1. Congratulations
Congratulations on completing the course, you've covered a lot!
2. Inspection and validation
You started off by learning how to inspect and validate data,
3. Aggregation
before performing aggregation and calculating summary statistics!
4. Address missing data
You saw how to check for missing values.
5. Address missing data
You then identified strategies to deal with it, including dropping missing values, and imputation!

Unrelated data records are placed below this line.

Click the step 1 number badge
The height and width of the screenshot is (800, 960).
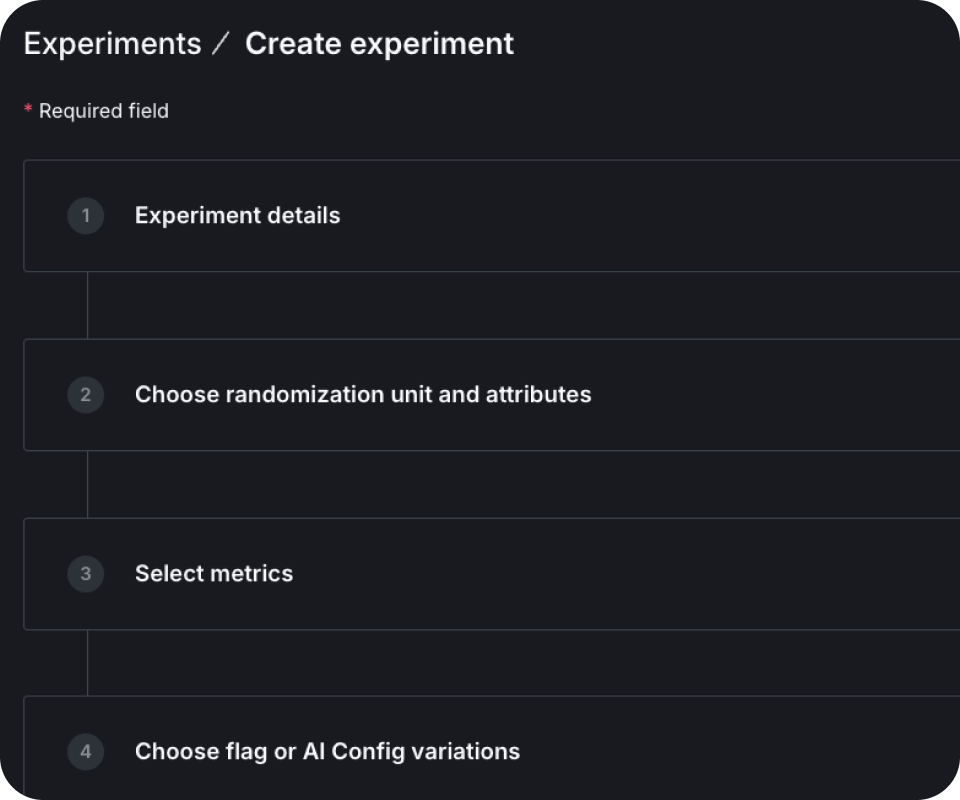click(x=86, y=215)
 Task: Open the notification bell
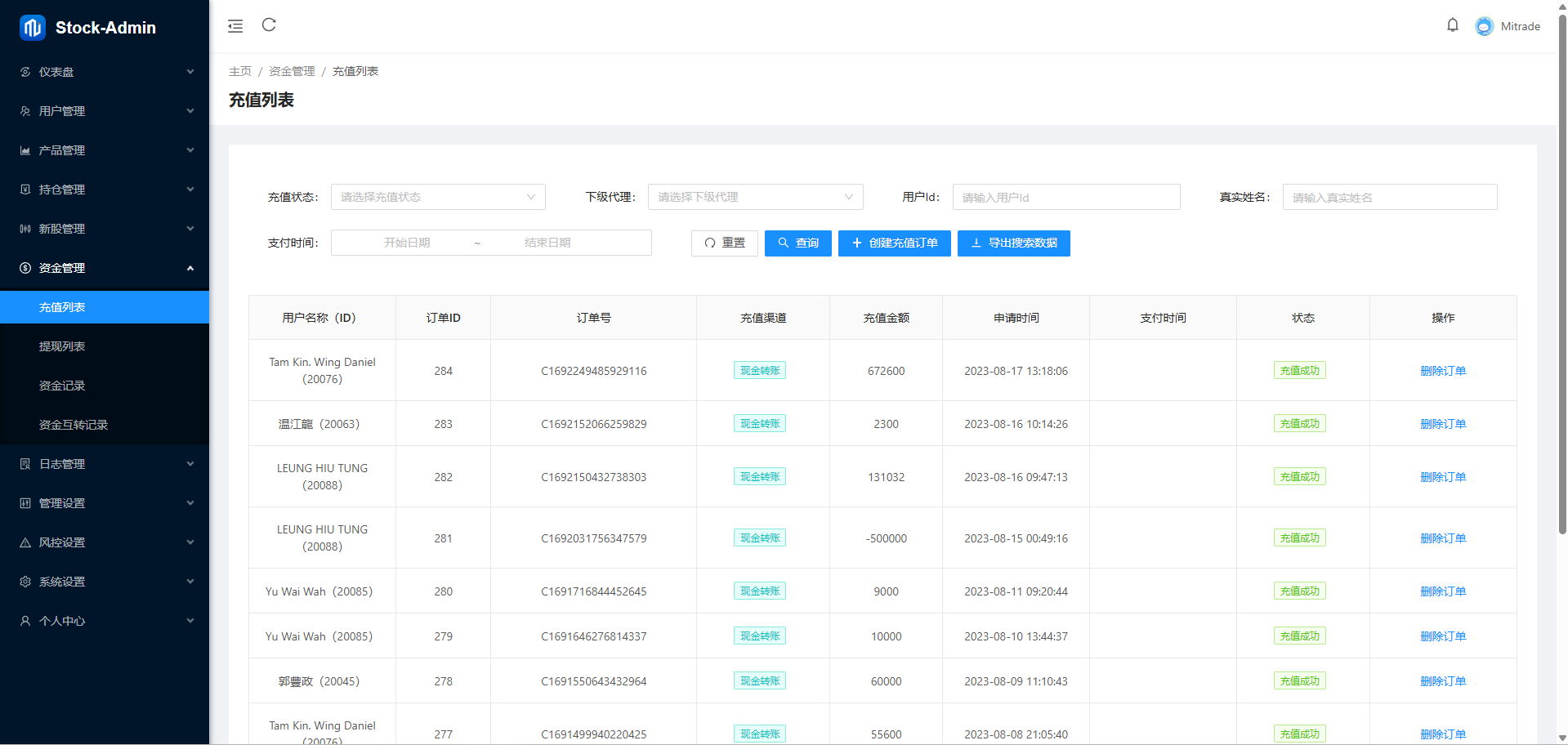click(x=1452, y=25)
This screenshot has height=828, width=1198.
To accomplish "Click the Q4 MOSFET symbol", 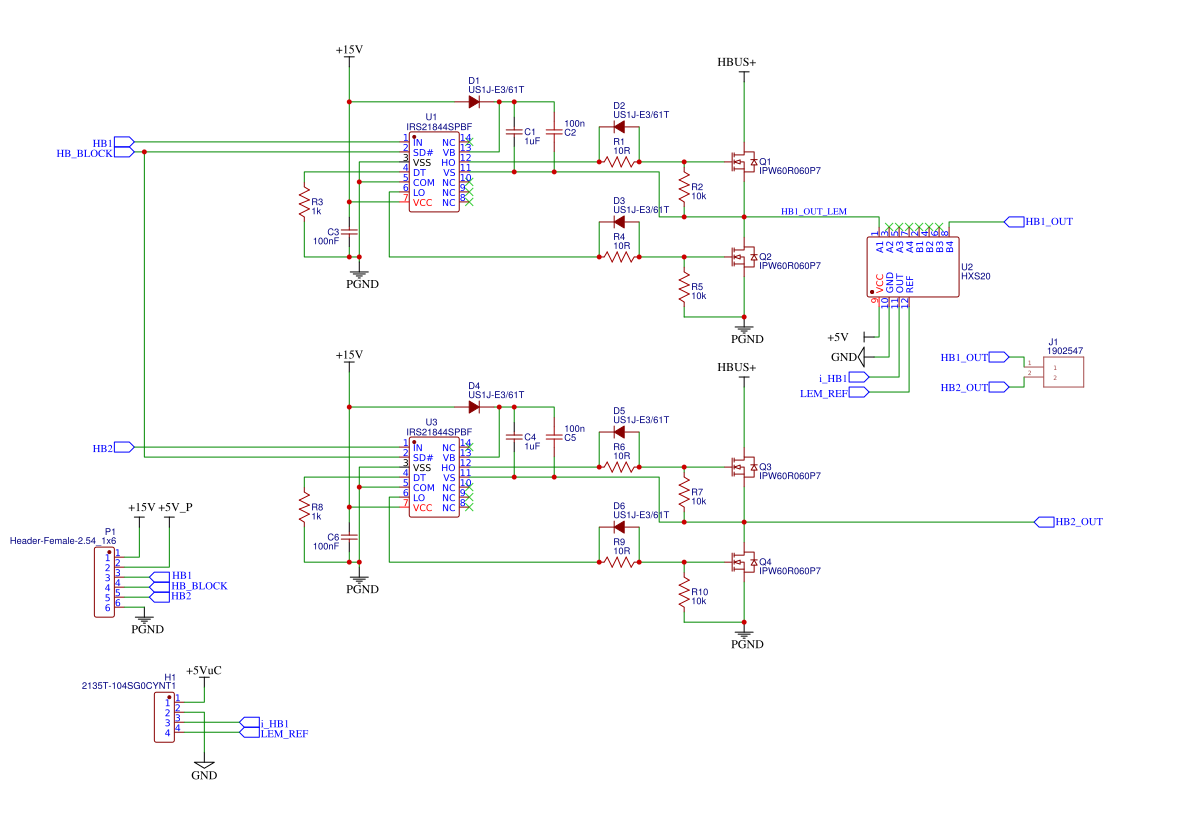I will click(743, 562).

6. Analyze categorical data
You discovered how to create categories from strings,
7. Apply lambda functions
use lambda functions to conditionally calculate summary statistics based on categories and add values into the original DataFrame,
8. Handle outliers
and deal with outliers!
9. Patterns over time
You progressed to examining relationships, including patterns over time,
10. Correlation
correlation between variables,
11. Distributions
and interpreting distributions!
12. Cross-tabulation
In the final chapter you learned the benefits of cross-tabulation,
13. pd.cut()
generated new features using pd-dot-cut,
14. Data snooping
and saw the impact of data snooping!
15. Generating hypotheses
You finished by identifying the limits of EDA and the next step of the data science workflow, hypothesis testing.
16. Next steps
Now you understand EDA, you may wish to explore some courses that build on the concepts in this course, such as the steps involved in hypothesis testing, or supervised learning, which is a form of machine learning!
17. Congratulations!
We hope you've enjoyed the course and feel confident in performing exploratory data analysis going forward!